In [1]:
from openml.datasets import get_dataset as get_openml_dataset
from openml.datasets.dataset import OpenMLDataset
from sklearn.model_selection import train_test_split

In [None]:
# This does not work on headless Linux systems.
from pandasgui import show

In [3]:
data: OpenMLDataset = get_openml_dataset(
    dataset_id="eye_movements", version=1, error_if_multiple=True, download_data=True
)

# Load from local cache
x, y, categorical_indicator, attributed_names = data.get_data(
    target=data.default_target_attribute, dataset_format="dataframe"
)

print(type(x), type(y))

<class 'pandas.core.frame.DataFrame'> <class 'pandas.core.series.Series'>


In [None]:
# Analyze it with Pandas GUI library
show(x)
# show(y)

In [4]:
# Encode labels. Move from `category` type to int type with labels [0, 1, 2]
y = y.astype(int)

In [5]:
# Drop unique columns
x.drop("lineNo", axis=1, inplace=True)

# Convert `category` features to int type.
x["P1stFixation"] = x["P1stFixation"].astype(int)  # Binary 0/1
x["P2stFixation"] = x["P2stFixation"].astype(int)  # Binary 0/1
x["nextWordRegress"] = x["nextWordRegress"].astype(int)  # Binary 0/1

In [6]:
test_size = 0.2
validation_size = 0.1

train_x, test_x, train_y, test_y = train_test_split(x, y, test_size=test_size, random_state=1, shuffle=True)
train_x, valid_x, train_y, valid_y = train_test_split(
    train_x, train_y, test_size=validation_size / (1.0 - test_size), random_state=1, shuffle=True
)

> _SOURCE EXCERPT_:
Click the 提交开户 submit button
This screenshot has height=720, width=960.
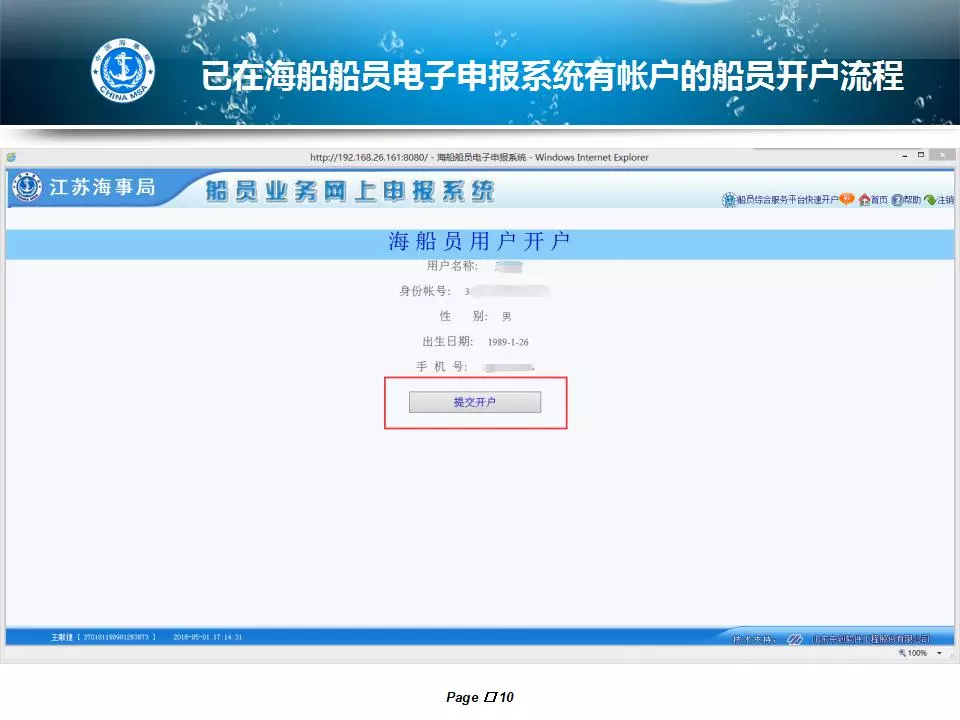(475, 402)
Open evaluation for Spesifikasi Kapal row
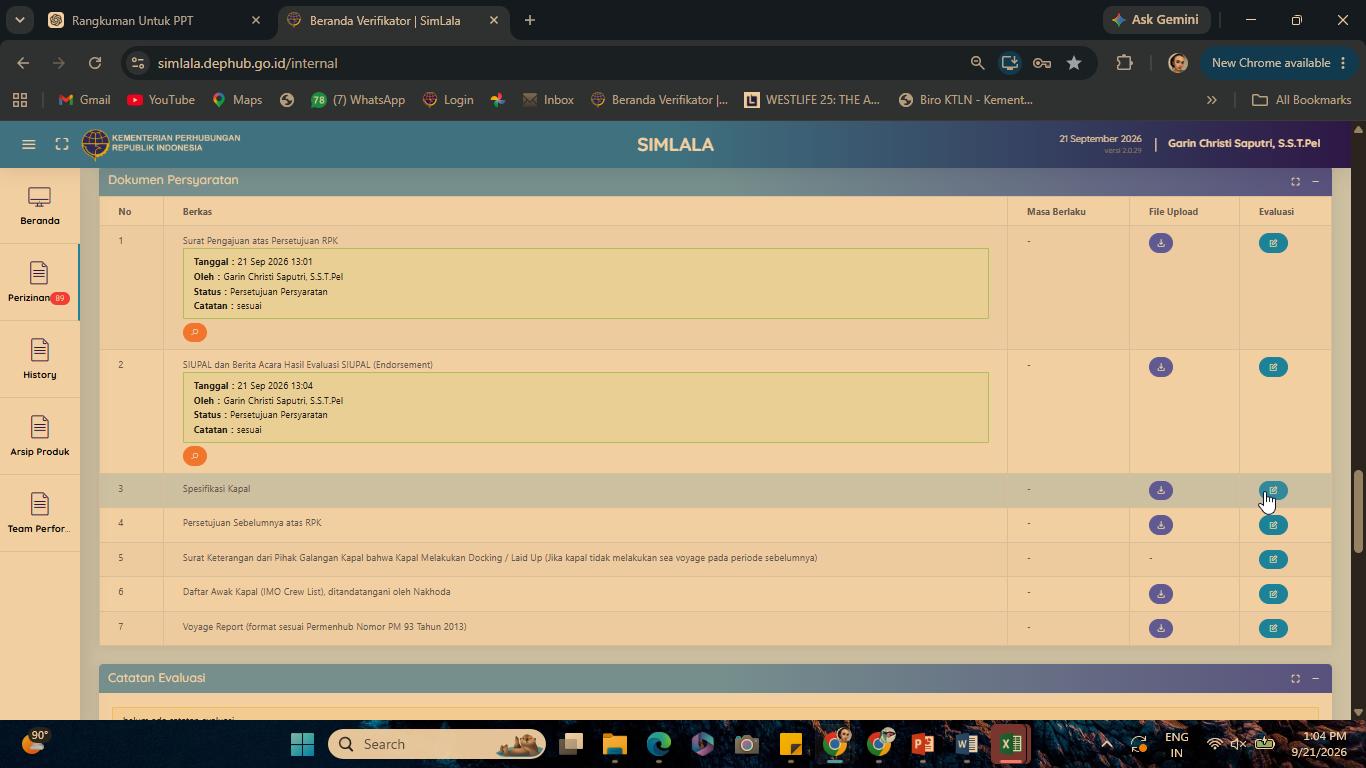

> _JOBS_:
A) In the eye_movements notebook, which column is dropped from the features?
B) Carry on the eye_movements notebook after its final cell.

> _EXERCISE ANSWERS_:
A) lineNo

B)
In [None]:
from sklearn.dummy import DummyClassifier

from xtime.datasets import Dataset, DatasetMetadata, DatasetSplit
from xtime.estimators import Estimator
from xtime.ml import ClassificationTask, Feature, FeatureType, TaskType

_binary_features = ["P1stFixation", "P2stFixation", "nextWordRegress"]
_drop_features = ["lineNo"]
features = []
for feature in x.columns:
    if feature in _drop_features:
        continue
    if feature in _binary_features:
        features.append(Feature(feature, FeatureType.BINARY))
    else:
        features.append(Feature(feature, FeatureType.CONTINUOUS, cardinality=int(x[feature].nunique())))

dataset = Dataset(
    metadata=DatasetMetadata(
        name="eye_movements",
        version="NA",
        features=features,
        task=ClassificationTask(type_=TaskType.MULTI_CLASS_CLASSIFICATION, num_classes=3),
    ),
    splits={
        "train": DatasetSplit(x=train_x, y=train_y),
        "valid": DatasetSplit(x=valid_x, y=valid_y),
        "test": DatasetSplit(x=test_x, y=test_y),
    },
)
estimator = Estimator()
estimator.model = DummyClassifier(strategy="prior").fit(dataset.splits["train"].x, dataset.splits["train"].y)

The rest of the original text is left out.